Scan the records for the string "agent", then copy each line that has it.

......

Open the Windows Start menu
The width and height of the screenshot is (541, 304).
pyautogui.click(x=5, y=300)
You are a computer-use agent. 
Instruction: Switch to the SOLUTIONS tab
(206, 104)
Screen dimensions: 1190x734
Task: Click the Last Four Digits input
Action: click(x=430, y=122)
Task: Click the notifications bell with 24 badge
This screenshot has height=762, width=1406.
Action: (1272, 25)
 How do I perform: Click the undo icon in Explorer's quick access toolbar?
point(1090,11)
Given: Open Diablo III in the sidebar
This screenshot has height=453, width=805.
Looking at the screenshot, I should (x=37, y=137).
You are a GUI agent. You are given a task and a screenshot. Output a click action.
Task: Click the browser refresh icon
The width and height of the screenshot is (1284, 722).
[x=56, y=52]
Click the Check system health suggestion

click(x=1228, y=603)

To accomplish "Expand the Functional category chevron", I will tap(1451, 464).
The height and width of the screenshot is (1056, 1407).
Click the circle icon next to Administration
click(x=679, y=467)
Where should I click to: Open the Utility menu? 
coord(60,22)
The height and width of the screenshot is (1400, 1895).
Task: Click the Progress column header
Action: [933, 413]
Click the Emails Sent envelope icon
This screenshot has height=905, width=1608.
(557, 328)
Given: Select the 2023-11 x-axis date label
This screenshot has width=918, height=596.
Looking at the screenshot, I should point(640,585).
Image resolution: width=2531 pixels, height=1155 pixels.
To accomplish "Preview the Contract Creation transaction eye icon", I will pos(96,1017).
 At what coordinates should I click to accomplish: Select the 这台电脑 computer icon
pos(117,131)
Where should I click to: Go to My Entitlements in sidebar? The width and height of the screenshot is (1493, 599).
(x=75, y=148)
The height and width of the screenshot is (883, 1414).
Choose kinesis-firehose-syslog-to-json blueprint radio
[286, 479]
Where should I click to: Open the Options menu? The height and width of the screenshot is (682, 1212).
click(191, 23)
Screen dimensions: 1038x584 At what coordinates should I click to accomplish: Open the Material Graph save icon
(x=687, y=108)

......

Task solution:
You are a computer-use agent. 
You are a GUI agent. You are given a task and a screenshot. Output a click action.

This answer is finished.